▶ [Task brief] Copy out exactly the lines that begin with the one containing "This screenshot has height=400, width=889." and continue until the last line of the material.

☆ ☆ ☆ ☆ ☆

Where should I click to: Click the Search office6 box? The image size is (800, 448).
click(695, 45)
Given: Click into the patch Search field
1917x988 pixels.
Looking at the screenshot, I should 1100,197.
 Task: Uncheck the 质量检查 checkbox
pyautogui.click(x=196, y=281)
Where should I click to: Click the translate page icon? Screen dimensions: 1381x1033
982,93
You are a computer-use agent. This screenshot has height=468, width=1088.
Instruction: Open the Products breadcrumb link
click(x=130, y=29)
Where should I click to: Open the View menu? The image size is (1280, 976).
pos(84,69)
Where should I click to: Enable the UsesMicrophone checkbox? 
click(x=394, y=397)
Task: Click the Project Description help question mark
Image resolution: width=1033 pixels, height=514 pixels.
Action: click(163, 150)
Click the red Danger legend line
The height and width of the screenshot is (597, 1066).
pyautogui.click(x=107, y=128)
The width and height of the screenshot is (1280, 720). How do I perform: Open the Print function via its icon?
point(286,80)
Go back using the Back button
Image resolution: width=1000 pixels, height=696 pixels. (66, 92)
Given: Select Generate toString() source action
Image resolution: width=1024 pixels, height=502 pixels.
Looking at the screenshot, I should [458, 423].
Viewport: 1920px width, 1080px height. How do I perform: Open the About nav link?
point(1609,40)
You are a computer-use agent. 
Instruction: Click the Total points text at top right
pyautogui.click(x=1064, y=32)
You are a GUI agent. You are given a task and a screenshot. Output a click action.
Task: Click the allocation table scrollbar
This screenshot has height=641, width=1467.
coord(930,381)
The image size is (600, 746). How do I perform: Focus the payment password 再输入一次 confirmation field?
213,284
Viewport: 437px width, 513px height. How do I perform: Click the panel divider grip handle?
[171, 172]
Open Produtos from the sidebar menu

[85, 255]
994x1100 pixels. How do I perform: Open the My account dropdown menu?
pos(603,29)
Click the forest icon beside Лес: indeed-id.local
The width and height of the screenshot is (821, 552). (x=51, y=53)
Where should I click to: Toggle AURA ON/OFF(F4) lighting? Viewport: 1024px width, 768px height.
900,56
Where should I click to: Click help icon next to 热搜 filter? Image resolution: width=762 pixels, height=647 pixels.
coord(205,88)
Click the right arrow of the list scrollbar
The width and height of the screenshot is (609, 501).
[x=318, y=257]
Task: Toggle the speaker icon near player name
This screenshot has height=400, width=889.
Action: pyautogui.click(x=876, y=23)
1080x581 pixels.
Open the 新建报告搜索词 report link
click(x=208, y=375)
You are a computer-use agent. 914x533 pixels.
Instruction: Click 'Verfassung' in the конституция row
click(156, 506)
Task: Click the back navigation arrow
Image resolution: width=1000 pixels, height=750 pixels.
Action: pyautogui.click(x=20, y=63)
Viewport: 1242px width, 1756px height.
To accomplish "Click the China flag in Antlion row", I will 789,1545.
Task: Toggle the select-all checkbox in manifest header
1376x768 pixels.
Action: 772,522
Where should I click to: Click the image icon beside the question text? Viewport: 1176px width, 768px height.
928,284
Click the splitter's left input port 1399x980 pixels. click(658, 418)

☆ ☆ ☆ ☆ ☆

▶ [Output]
This screenshot has height=400, width=889.
Action: pyautogui.click(x=876, y=23)
1080x581 pixels.
Open the 新建报告搜索词 report link
click(x=208, y=375)
You are a computer-use agent. 914x533 pixels.
Instruction: Click 'Verfassung' in the конституция row
click(156, 506)
Task: Click the back navigation arrow
Image resolution: width=1000 pixels, height=750 pixels.
Action: pyautogui.click(x=20, y=63)
Viewport: 1242px width, 1756px height.
To accomplish "Click the China flag in Antlion row", I will 789,1545.
Task: Toggle the select-all checkbox in manifest header
1376x768 pixels.
Action: 772,522
Where should I click to: Click the image icon beside the question text? Viewport: 1176px width, 768px height.
928,284
Click the splitter's left input port 1399x980 pixels. click(658, 418)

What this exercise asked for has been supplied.